### Given records

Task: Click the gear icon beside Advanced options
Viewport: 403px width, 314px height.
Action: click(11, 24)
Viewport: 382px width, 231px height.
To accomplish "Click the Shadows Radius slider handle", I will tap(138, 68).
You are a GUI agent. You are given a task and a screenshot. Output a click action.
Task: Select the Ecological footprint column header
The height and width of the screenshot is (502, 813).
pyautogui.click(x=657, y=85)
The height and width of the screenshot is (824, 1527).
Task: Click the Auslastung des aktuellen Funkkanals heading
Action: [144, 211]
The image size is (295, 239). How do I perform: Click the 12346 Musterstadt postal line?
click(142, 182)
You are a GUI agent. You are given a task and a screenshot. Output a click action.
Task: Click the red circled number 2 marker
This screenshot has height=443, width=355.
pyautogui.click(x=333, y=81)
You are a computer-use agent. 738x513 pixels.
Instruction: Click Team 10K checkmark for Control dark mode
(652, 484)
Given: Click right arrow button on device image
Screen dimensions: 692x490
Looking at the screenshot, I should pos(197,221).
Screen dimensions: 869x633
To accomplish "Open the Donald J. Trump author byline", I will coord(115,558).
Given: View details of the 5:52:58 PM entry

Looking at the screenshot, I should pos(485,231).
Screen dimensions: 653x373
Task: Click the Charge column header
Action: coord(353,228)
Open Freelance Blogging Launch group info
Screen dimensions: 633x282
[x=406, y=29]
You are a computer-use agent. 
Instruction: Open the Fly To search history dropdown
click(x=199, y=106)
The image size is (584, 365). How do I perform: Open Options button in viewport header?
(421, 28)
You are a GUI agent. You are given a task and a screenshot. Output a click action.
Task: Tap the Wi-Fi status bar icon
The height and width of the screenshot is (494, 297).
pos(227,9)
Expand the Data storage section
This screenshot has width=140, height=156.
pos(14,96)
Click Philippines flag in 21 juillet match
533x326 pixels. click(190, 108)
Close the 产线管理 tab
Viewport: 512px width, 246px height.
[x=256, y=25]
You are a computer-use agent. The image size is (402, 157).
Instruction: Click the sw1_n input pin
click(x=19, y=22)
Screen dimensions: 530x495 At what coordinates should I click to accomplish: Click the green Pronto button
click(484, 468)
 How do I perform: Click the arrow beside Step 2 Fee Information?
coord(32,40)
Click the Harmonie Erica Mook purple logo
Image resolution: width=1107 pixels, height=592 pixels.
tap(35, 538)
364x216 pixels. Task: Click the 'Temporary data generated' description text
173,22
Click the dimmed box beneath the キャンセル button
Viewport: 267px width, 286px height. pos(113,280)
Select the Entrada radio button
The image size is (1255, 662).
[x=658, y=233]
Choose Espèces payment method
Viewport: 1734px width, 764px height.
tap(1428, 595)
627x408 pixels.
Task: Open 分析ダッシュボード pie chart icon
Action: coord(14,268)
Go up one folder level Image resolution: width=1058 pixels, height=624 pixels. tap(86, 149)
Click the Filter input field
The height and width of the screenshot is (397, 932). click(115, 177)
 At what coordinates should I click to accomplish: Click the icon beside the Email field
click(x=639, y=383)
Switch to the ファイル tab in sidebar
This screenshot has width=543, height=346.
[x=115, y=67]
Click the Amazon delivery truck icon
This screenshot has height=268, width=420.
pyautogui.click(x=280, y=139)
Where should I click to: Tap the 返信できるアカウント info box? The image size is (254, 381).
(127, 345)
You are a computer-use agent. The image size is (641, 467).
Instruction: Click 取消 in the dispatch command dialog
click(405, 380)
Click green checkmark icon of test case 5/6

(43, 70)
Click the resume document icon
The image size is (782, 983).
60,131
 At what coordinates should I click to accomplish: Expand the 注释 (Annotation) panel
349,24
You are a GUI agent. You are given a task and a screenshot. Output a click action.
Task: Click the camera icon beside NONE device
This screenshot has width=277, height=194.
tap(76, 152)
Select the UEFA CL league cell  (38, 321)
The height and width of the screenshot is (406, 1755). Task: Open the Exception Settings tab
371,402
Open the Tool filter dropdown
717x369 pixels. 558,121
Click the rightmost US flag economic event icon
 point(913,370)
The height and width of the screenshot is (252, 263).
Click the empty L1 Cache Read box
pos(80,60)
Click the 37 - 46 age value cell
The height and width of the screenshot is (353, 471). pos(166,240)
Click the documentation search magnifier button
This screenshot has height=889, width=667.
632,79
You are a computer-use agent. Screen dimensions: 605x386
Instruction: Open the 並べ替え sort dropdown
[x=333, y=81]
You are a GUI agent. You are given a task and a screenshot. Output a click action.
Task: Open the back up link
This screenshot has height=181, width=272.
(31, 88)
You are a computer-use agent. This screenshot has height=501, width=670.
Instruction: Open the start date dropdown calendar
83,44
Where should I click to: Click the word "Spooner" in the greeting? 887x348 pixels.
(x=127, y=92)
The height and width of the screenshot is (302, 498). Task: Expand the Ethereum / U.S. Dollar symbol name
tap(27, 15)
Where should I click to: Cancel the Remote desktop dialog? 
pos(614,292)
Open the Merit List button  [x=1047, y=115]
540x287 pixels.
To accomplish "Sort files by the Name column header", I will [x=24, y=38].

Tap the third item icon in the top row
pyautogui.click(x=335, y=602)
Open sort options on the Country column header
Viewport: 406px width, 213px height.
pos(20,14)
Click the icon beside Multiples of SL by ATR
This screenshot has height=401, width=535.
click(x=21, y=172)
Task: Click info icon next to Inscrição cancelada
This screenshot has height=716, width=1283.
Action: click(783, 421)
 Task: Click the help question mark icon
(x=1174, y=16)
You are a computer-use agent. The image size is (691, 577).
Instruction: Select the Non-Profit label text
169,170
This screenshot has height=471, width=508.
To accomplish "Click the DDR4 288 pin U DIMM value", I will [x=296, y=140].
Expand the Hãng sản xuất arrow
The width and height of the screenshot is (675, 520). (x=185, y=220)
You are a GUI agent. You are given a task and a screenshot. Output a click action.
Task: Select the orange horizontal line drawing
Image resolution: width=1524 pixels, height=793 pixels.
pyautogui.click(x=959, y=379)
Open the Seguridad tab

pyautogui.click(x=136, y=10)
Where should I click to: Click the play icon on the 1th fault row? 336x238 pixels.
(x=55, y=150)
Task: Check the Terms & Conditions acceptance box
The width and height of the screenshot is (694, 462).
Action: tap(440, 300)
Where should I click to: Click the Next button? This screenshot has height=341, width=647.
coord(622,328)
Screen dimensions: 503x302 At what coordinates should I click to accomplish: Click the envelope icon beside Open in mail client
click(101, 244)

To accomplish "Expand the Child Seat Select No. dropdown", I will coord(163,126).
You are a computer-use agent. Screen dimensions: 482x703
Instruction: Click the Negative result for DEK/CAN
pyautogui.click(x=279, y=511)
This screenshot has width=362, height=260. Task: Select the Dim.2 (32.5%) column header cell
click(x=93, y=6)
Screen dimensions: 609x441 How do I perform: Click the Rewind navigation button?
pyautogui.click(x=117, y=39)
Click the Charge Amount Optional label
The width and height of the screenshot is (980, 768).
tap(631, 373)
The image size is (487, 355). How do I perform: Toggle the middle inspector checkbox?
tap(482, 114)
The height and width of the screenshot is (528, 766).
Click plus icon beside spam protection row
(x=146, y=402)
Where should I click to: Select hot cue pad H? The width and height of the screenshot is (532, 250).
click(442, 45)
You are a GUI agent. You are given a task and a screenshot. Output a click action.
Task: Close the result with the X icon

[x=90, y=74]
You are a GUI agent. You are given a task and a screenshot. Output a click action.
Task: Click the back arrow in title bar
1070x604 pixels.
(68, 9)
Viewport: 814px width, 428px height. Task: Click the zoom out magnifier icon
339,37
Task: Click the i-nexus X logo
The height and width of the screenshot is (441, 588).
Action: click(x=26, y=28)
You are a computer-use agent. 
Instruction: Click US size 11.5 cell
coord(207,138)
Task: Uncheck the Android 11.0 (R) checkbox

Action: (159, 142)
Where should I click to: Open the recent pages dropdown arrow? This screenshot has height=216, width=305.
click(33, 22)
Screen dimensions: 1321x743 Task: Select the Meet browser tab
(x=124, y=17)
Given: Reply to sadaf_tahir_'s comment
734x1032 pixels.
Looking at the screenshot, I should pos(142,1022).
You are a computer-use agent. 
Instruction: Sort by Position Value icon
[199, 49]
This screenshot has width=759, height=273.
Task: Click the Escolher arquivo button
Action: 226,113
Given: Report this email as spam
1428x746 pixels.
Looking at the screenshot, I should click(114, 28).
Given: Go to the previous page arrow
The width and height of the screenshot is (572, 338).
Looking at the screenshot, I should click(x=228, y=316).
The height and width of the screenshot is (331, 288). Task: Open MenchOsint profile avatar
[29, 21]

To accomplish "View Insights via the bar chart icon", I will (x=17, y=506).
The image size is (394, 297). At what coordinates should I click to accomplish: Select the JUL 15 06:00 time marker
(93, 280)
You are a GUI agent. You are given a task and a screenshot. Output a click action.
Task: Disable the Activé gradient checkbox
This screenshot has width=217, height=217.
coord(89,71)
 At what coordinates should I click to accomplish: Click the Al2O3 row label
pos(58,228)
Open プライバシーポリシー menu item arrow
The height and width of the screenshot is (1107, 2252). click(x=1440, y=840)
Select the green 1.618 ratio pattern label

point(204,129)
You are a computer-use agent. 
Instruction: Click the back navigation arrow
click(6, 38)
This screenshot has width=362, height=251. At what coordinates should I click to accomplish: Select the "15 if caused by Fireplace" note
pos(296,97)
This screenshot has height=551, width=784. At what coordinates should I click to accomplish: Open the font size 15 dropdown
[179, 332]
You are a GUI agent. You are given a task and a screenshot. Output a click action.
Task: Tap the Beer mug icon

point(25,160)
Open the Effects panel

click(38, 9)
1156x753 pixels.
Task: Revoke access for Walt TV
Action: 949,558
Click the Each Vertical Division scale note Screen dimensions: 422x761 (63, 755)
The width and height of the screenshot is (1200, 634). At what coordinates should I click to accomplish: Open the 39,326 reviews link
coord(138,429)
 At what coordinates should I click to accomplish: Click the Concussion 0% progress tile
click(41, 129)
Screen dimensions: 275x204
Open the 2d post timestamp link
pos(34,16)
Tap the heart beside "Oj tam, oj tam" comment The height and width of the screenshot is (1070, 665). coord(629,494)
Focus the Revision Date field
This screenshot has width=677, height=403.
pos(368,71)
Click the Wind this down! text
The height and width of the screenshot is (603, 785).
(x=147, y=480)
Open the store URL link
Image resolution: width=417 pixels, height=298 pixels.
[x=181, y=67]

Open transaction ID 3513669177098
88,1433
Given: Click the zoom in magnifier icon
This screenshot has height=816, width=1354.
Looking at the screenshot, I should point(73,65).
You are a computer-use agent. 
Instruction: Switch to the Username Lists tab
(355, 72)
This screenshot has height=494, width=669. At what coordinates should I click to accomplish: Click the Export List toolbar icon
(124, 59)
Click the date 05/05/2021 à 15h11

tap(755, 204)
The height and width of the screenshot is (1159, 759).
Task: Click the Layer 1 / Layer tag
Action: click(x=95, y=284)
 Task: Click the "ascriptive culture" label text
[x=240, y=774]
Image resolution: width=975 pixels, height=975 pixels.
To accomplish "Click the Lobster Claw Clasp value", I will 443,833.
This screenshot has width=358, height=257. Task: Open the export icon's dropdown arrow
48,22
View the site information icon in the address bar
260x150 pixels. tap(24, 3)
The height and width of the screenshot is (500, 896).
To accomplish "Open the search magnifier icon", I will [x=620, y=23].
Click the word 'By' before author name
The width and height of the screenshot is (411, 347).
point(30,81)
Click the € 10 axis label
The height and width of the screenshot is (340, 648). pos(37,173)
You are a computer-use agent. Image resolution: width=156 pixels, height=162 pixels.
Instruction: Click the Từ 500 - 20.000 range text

######

→ **Brief**:
Would you please return all lines from the listing above that contain "logo"?

→ **Answer for this exercise**:
Click the Harmonie Erica Mook purple logo
Task: Click the i-nexus X logo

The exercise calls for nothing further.